##### Provided passage

Spy Club: Kid Detectives

Spy Club game
Spy Club game

Mystery-solving kids is a theme that comes back generation after generation. Whether you prefer the Hardy Boys, Encyclopedia Brown, the Baudelaire orphans, or even Scooby Doo, kids solving the crimes adults can’t has a universal appeal.

Jason D. Kingsley and Randy Hoyt designed Spy Club for 2-4 players to take on the role of any of your favorite kid detectives (or yourself)! Developed by Foxtrot Games and published by Renegade Game Studios, Spy Club challenges you to find the aspects involved in a mystery – but you need to find them all before your suspect escapes!

Lila the detective with three clue cards
A player board. Focus is currently on “Video Games”, a distraction card.

How to Play

On your turn, you will use three actions, refill cards, then move the suspect pawn.

Actions

For each of your three actions, choose one of these four options:

Investigate

Investigate by flipping some or all of the clue cards on your own board. Flip cards one-at-a-time in any order. You may flip each card only once. Cards are double-sided and not the same on both sides, so you may need to do this to reveal other aspects (colors)!

Shift Focus

Move the focus token on your board to a different clue card. After shifting focus, gain one idea token for each of your own cards that matches the aspect of the card focused on. Shifting focus is the easiest way to get ideas, since you’ll always get at least one.

Focus token in center of player board. Green Location card moved from focus location to center board
Confirming a Location clue

Confirm

To confirm a clue card, move it from your board to the center row. You can either move it to an empty slot or swap it with a card that’s already in the center row. Pay 0-2 idea tokens, depending on how far away the confirmed card was from your focus.

Confirming cards is the key to Spy Club. Once five cards of the same aspect are in the center row, you’ve solved a part of the case! Solve all five aspects (Object, Crime, Location, Suspect, and Motive) to win.

Scout

Scout out new clues. Draw a new clue card from the “incoming clues” (the deck and 1-3 additional spaces), paying the cost shown. Then either place it in an empty spot on your board (if there is one), or discard one of your cards to make a space.

Free Actions

In addition to your three actions, there are bonus “teamwork” actions. You can do these for free as many times as you want, but only before you take your final regular action. You can only complete “teamwork” actions with another player whose focus is on a card of the same aspect (color) as your focus!

Two player boards. Lila has focus token on "Game Pieces" object card. Skip has focus token on "Hat" object card.
Lila and Skip may use teamwork actions as long as both have their focus tokens on an Object clue card.

You can compare notes, trading a card from your board with a card from your teammate’s board. You may trade away your focus card if you want, but then your focus may not match anymore!

Or you can get advice: your teammate(s) give you any number of idea tokens from their stash.

After Your Actions

After you’ve completed three actions, refill empty card spaces: first move cards from the “incoming clues” to your board, then refill the “incoming clues” from the deck.

##########
##### Supplied material

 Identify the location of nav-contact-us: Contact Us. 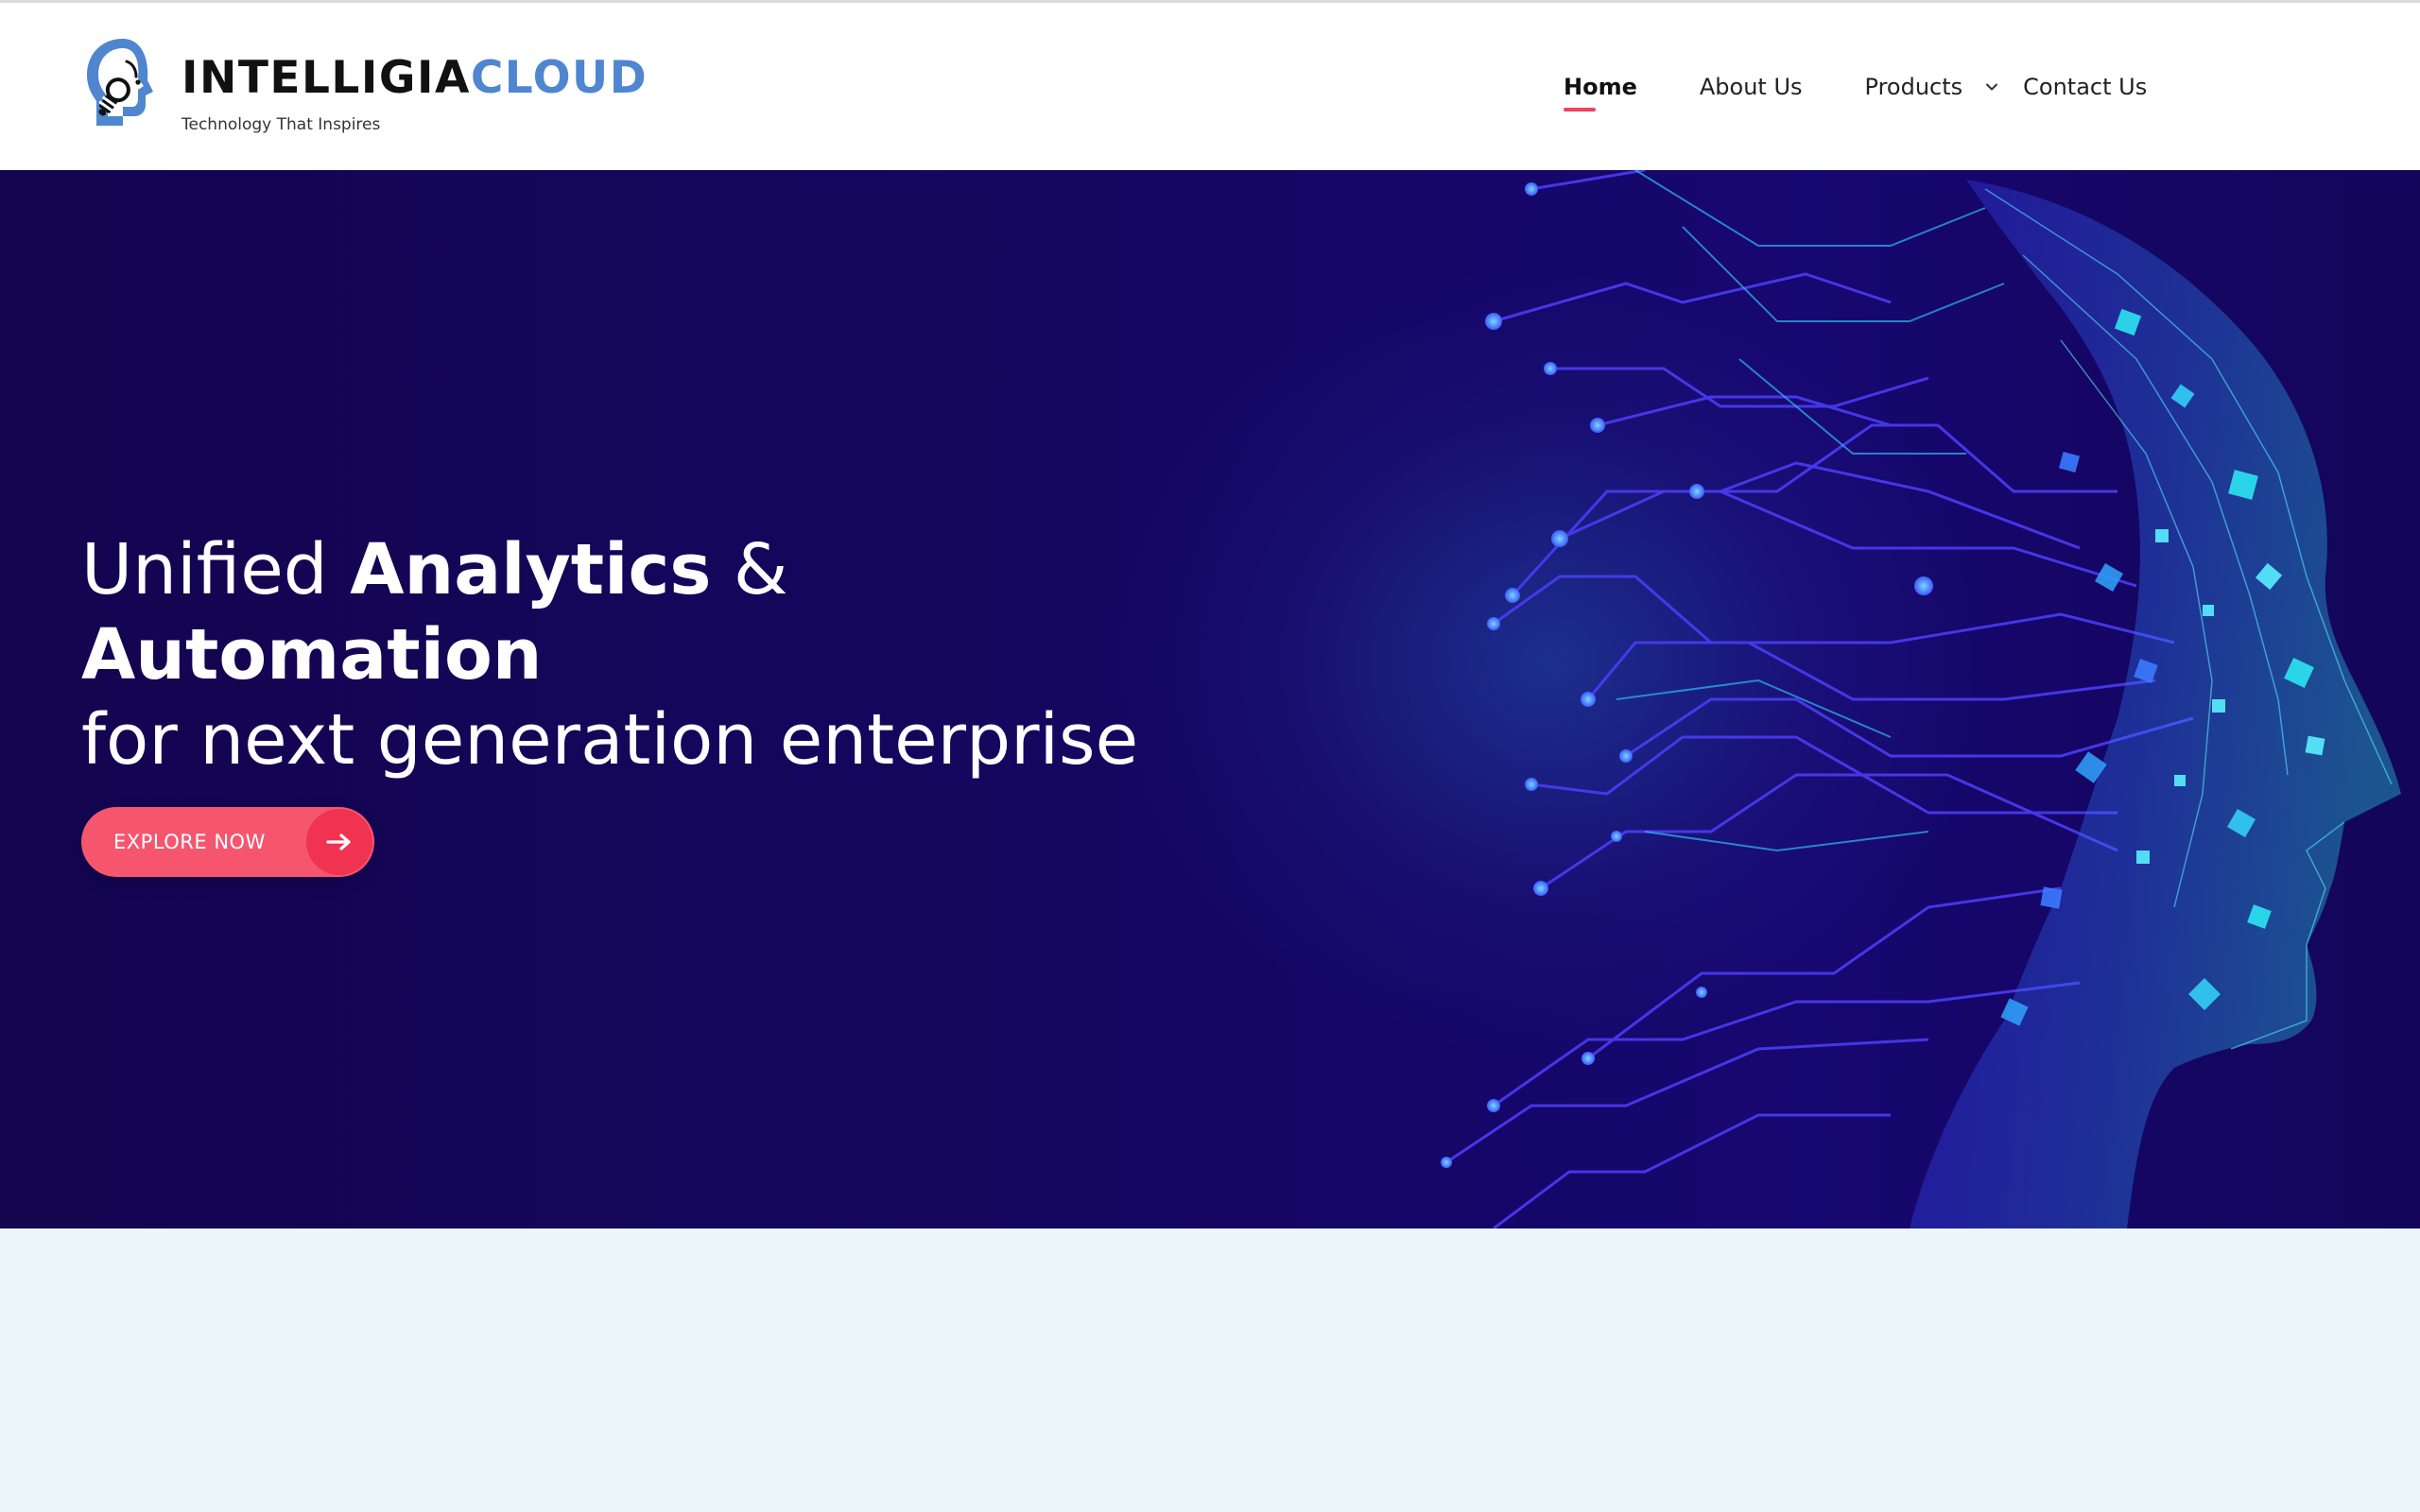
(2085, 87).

##########
##### Supplied material

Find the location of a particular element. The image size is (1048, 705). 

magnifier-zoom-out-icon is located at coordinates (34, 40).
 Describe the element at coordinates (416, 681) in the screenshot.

##########
##### Supplied material

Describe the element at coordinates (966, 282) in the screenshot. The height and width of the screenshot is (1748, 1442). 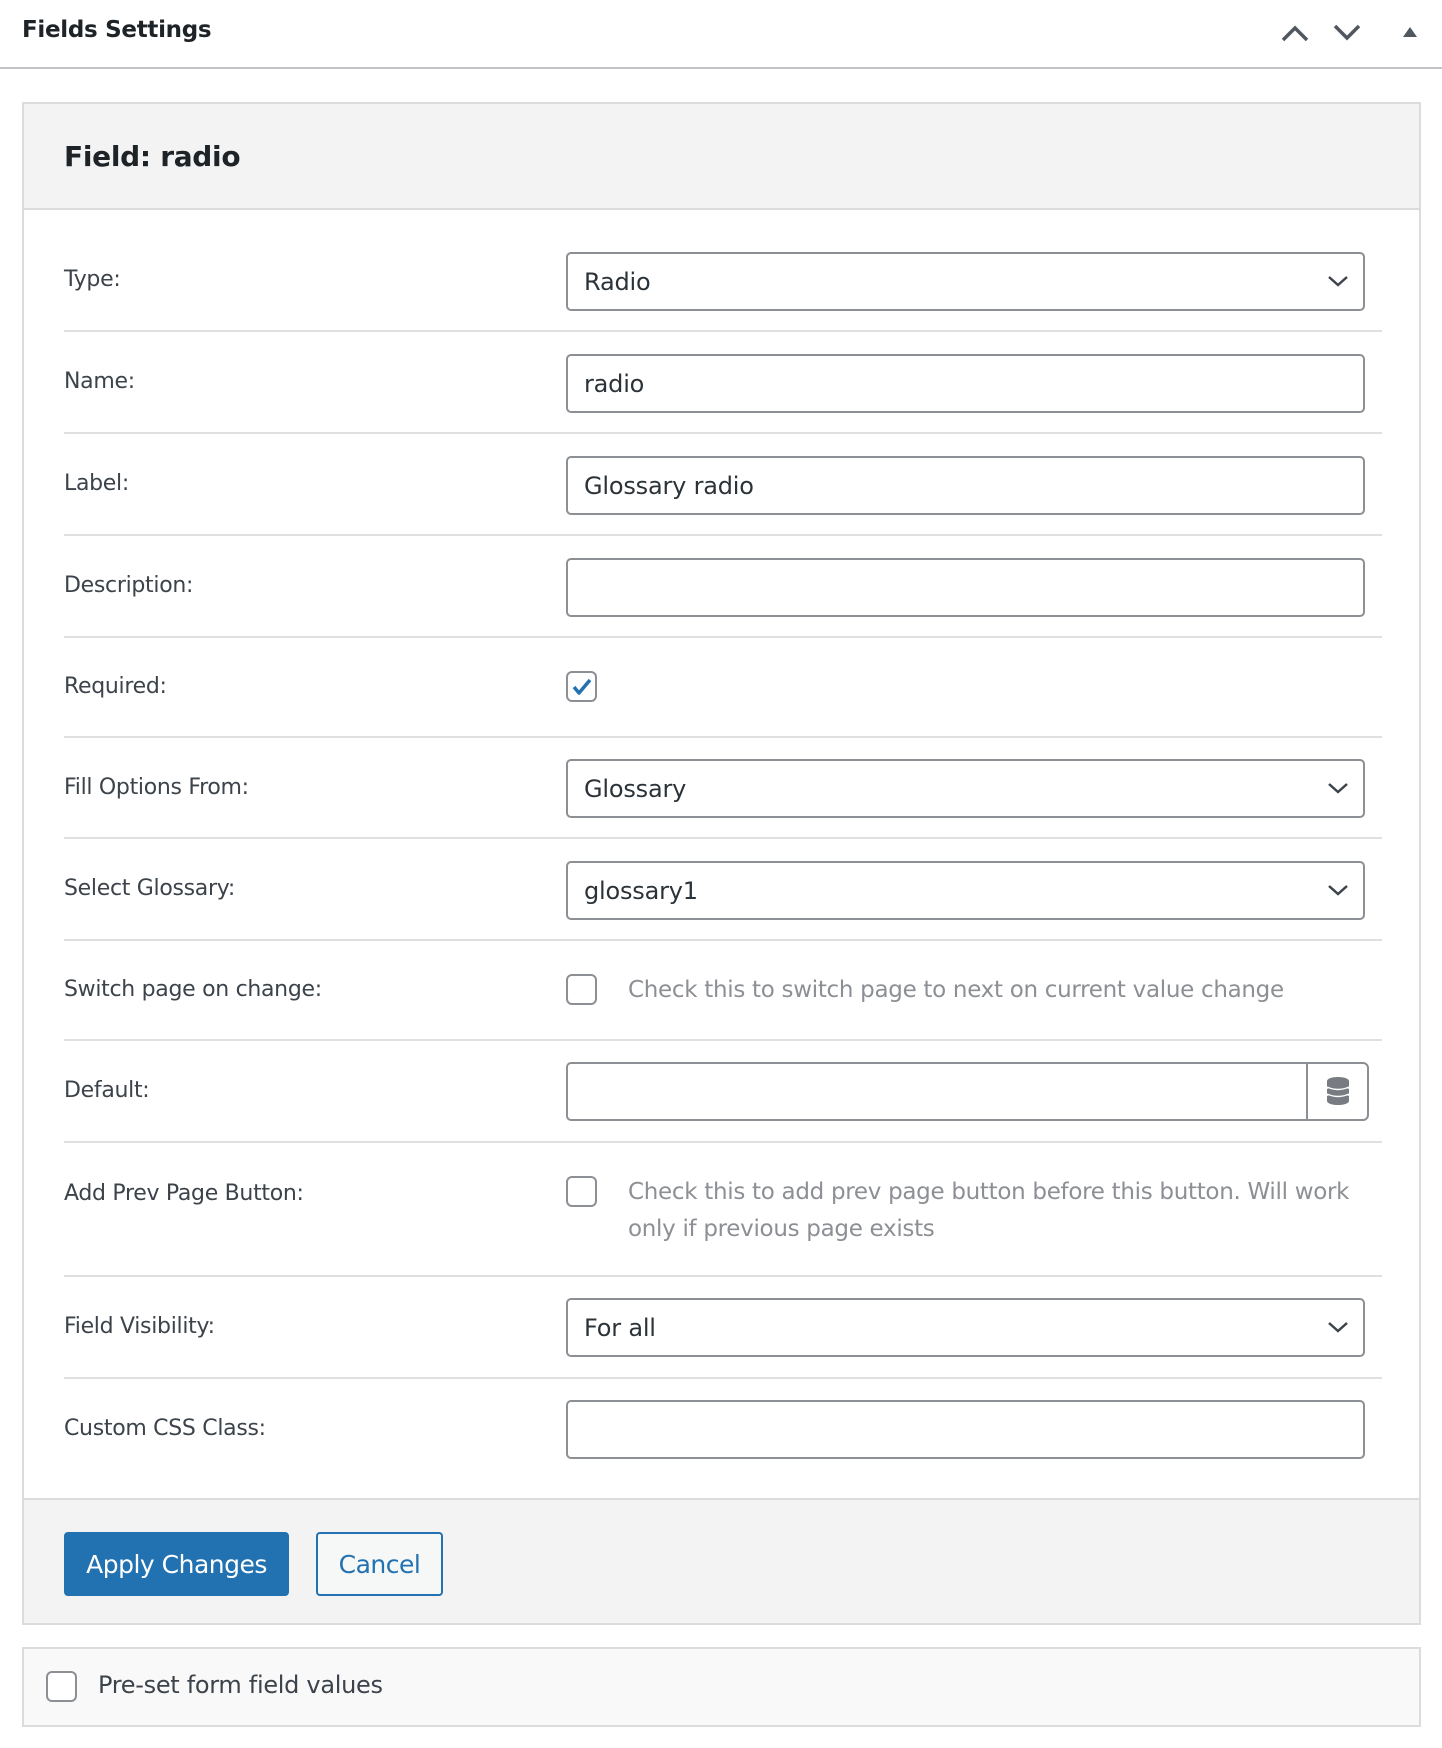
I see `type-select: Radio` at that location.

##########

* Apply what you read:
A. Reproduce the part of the Spy Club passage above that opens with the words containing "Mystery-solving kids is" and closes with "your suspect escapes!".
B. Answer these questions using the Spy Club passage above:
(i) Which company published Spy Club?
(ii) How many idea tokens must a player pay to confirm a clue card?
(iii) What are the five aspects that must be solved to win?

* Completed exercise:
A.
Mystery-solving kids is a theme that comes back generation after generation. Whether you prefer the Hardy Boys, Encyclopedia Brown, the Baudelaire orphans, or even Scooby Doo, kids solving the crimes adults can’t has a universal appeal.

Jason D. Kingsley and Randy Hoyt designed Spy Club for 2-4 players to take on the role of any of your favorite kid detectives (or yourself)! Developed by Foxtrot Games and published by Renegade Game Studios, Spy Club challenges you to find the aspects involved in a mystery – but you need to find them all before your suspect escapes!

B.
(i) Renegade Game Studios.
(ii) Between 0 and 2, depending on how far the confirmed card was from the player's focus.
(iii) Object, Crime, Location, Suspect, and Motive.